In a way, the real work had already happened at three daylong rehearsal sessions. The conductor fellows worked with Mr. Núñez and eight associate conductors, who are all participating in the series, preparing the new works, along with some existing scores written for the chorus by these composers. By concert time on Thursday Mr. Núñez had simply to sit in the audience and listen to his eager, impressive young choristers.
Each composer on this program, hosted by the WNYC radio announcer John Schaefer, was introduced with a chamber work. The evening began with Mr. Gordon’s “Potassium,” played by the dynamic JACK Quartet, a gritty, audacious piece in which the musicians play major and minor chords that slide up and down the strings, with the sounds put through a distortion unit, or fuzz box.
“Exalted,” performed next, was an emotional piece, Mr. Gordon explained, written after the death of his father. The text is the first four words of Kaddish, the mourning prayer from the Jewish liturgy. The chorus, conducted by Stephanie Mowery, gave a gripping performance of this piercing music, a fabric of modal scales, chanted phrases and wailing strings (the JACK Quartet).
By request, the new pieces were very short. Mr. Gordon’s playful “Cinnamon,” conducted by Philip Brunelle and accompanied by the pianist Jon Holden, is a charming, clever miniature, with patter phrases and singsong melodic lines. He submitted it without a text, so Mr. Núñez supplied the words, a list of cooking herbs and spices, including cinnamon, marjoram, rosemary, salt and pepper.
In the second segment, with Rebecca Lord conducting and Mr. Holden at the piano, the chorus performed “A Child’s War,” Mr. Bermel’s setting of three poems his father, Albert Bermel, wrote, recounting his experiences as a boy in London during World War II. The music mostly moves in pungent block chords that let the words come through clearly, sung here with robust sound and crisp diction. Mr. Bermel’s new piece was a rap, “YPChant,” done with sass and directed by Janet Galván.
A contingent of girls from the chorus sang Mr.

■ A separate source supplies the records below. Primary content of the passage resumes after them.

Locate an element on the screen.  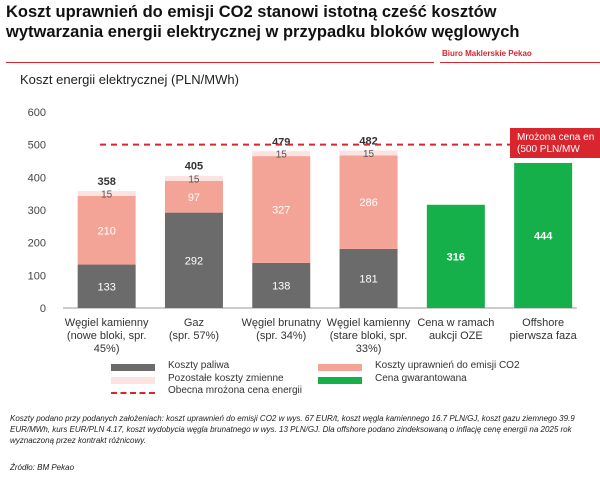
legend-label: Koszty paliwa is located at coordinates (199, 366).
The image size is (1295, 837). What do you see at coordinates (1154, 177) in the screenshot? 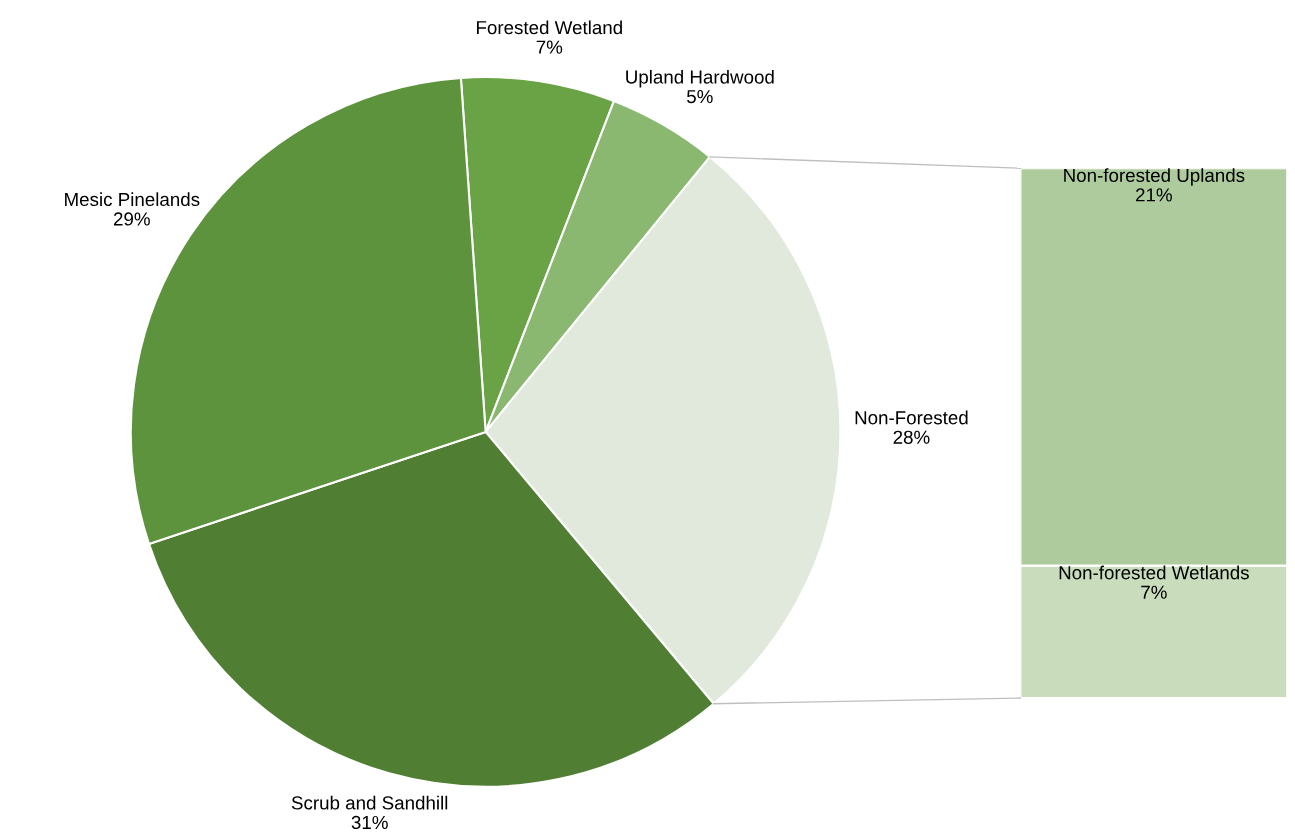
I see `series-label: Non-forested Uplands` at bounding box center [1154, 177].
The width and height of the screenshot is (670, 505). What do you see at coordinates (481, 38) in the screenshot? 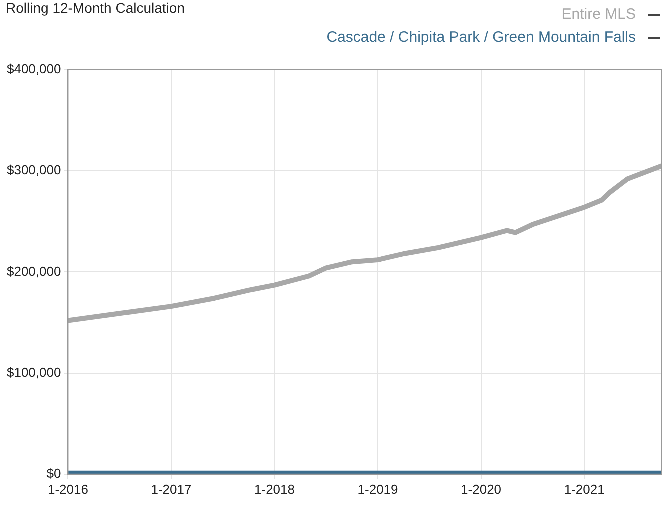
I see `text: Cascade / Chipita Park / Green Mountain Falls` at bounding box center [481, 38].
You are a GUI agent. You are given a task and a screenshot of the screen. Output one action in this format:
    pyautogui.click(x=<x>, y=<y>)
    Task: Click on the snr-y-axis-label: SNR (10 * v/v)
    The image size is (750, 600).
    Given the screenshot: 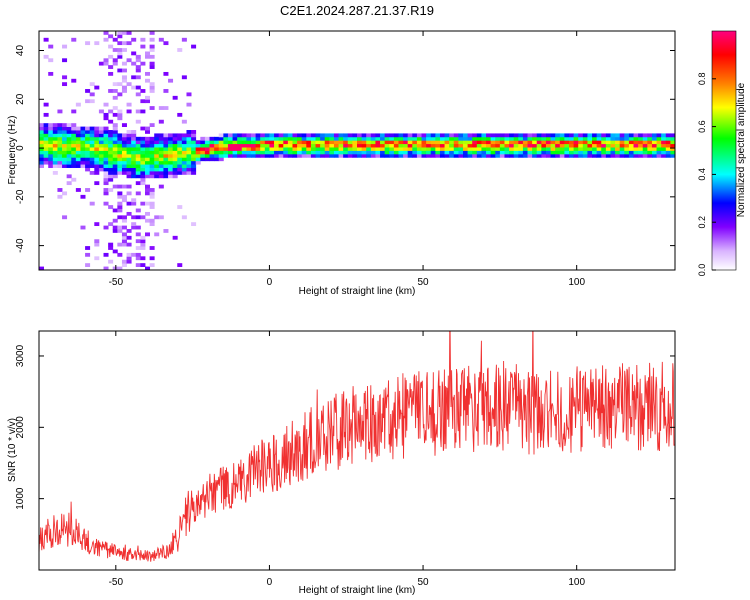 What is the action you would take?
    pyautogui.click(x=12, y=450)
    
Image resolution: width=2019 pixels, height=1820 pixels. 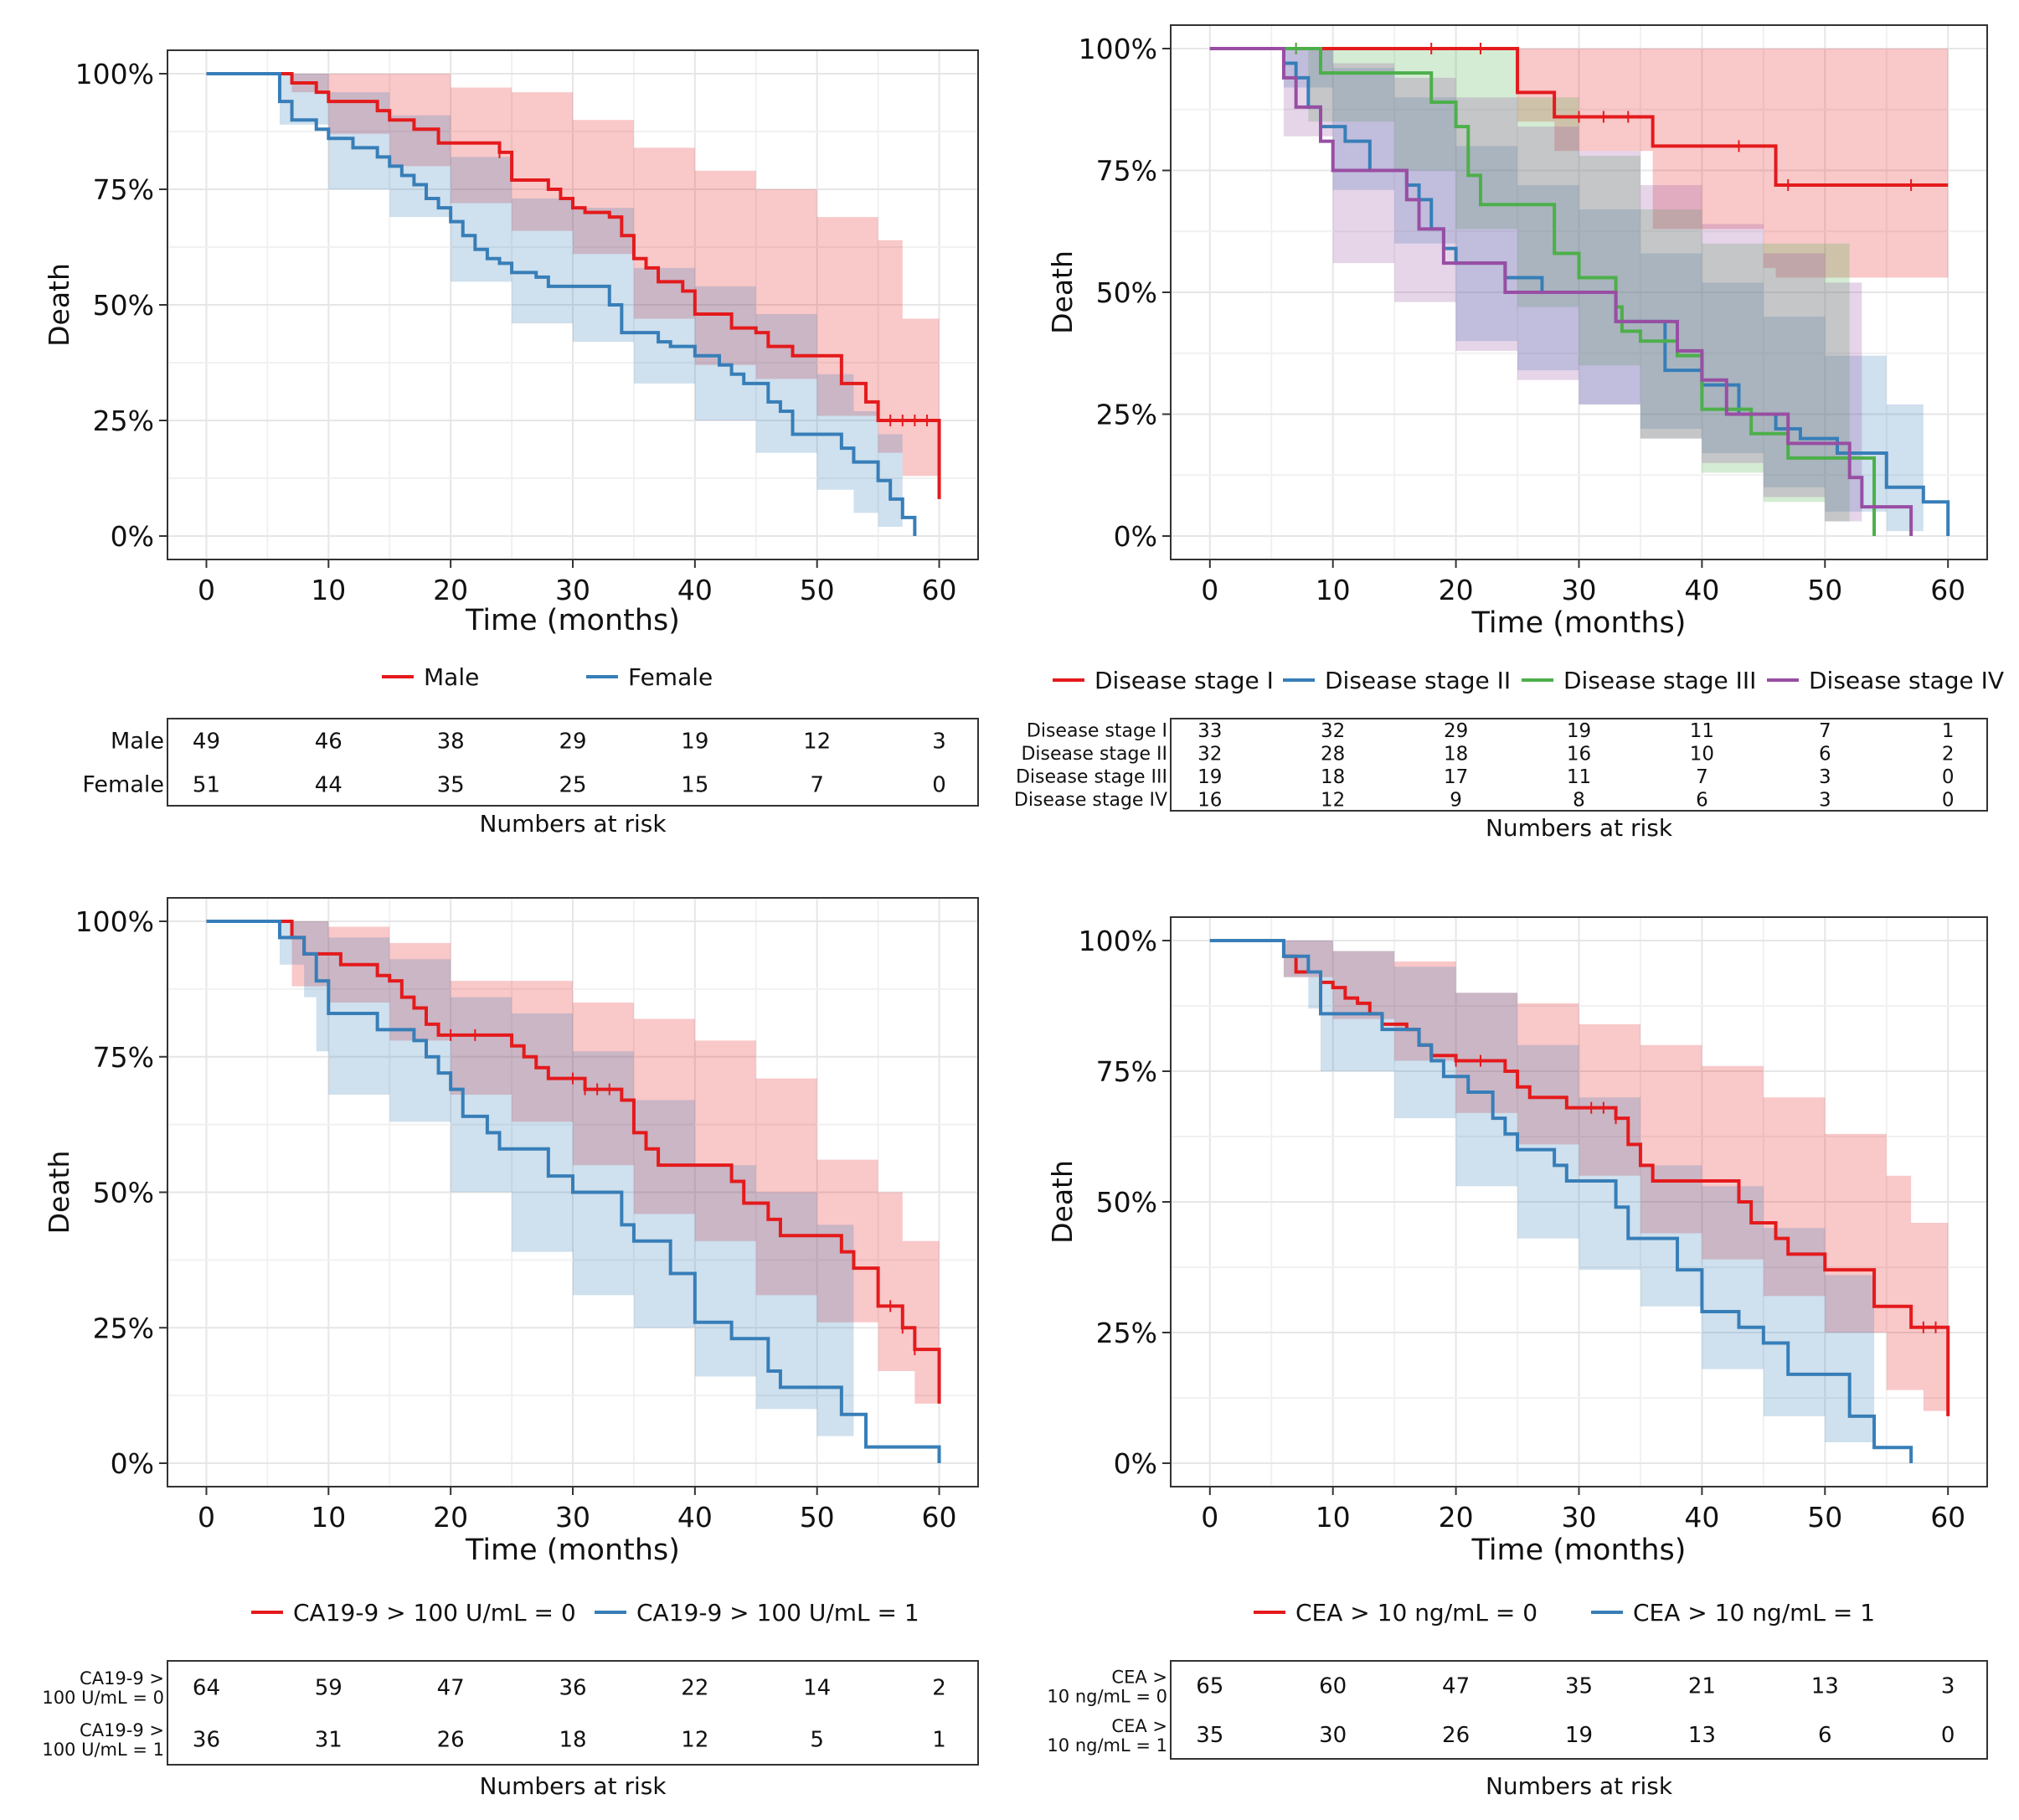 I want to click on risk-value: 65, so click(x=1209, y=1686).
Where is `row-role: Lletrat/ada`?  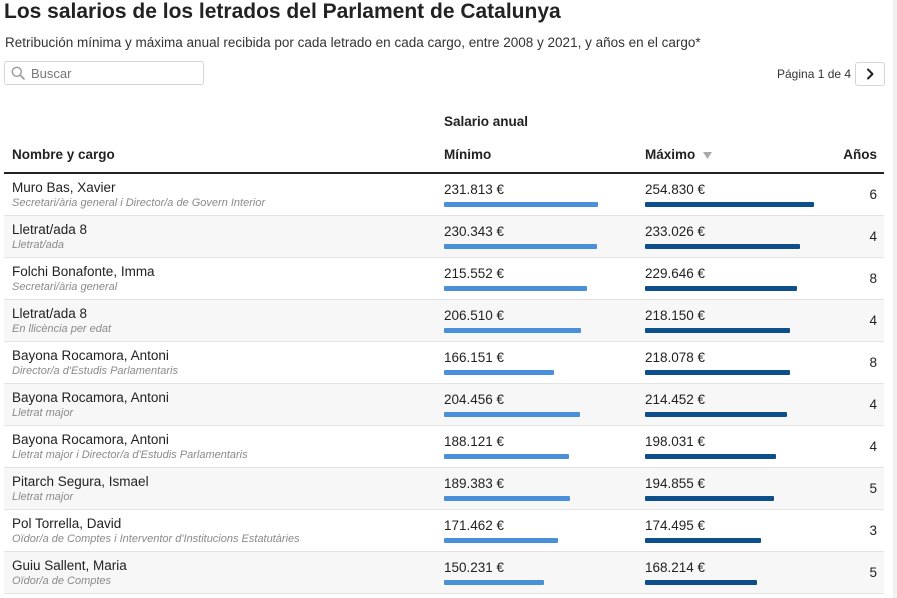 row-role: Lletrat/ada is located at coordinates (38, 245).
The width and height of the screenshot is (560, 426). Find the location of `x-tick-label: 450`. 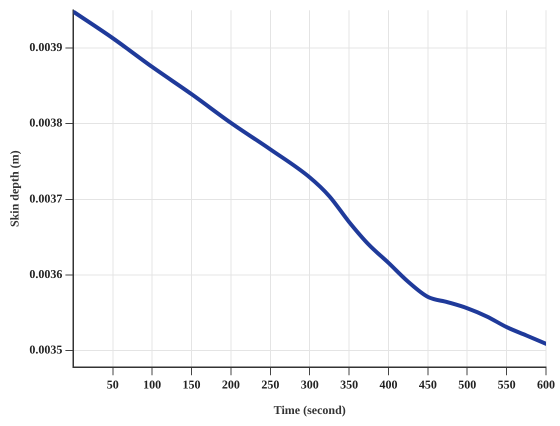

x-tick-label: 450 is located at coordinates (428, 384).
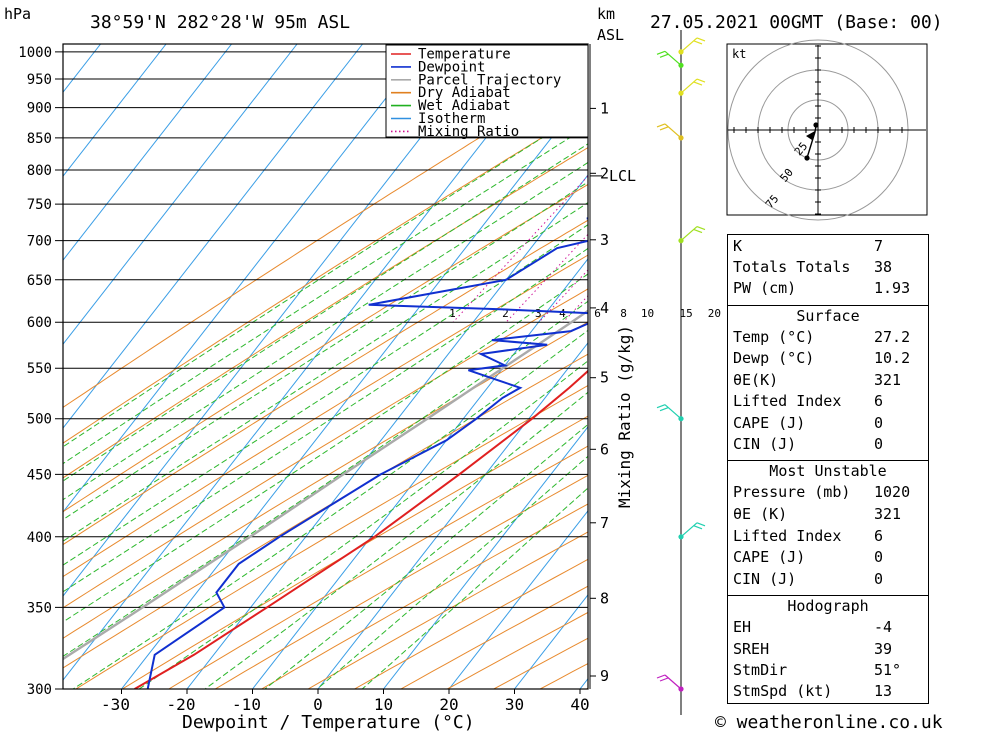 This screenshot has height=733, width=1000. What do you see at coordinates (35, 53) in the screenshot?
I see `pressure-label: 1000` at bounding box center [35, 53].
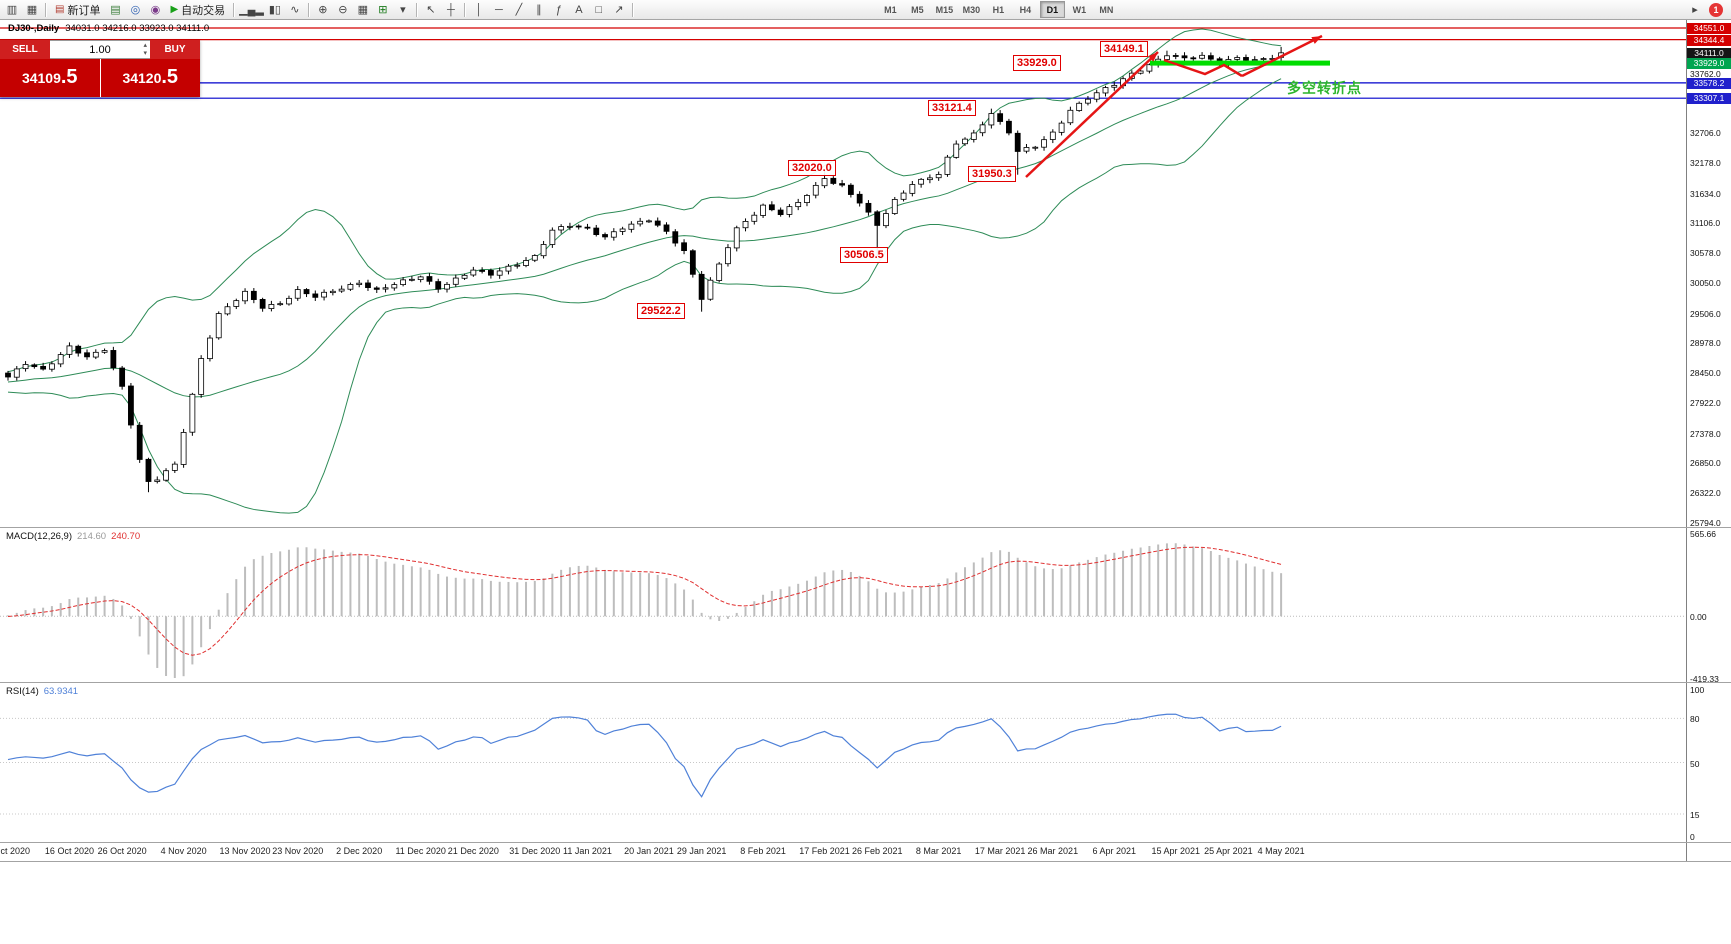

D’Rivera’s “Tembandumba,” a coy, flirtatious, rhythmically bopping Spanish-text piece that has become a favorite with the singers, here conducted by Dominick DiOrio with percussion by Chris Thompson.
The concert ended with Elizabeth Núñez, one of the chorus’s regular conductors and Mr. Núñez’s wife, leading the premiere of Mr. D’Rivera’s “Un Minuto.” In the Spanish text for this breathless work the choristers complain that they have just a minute to sing the thing.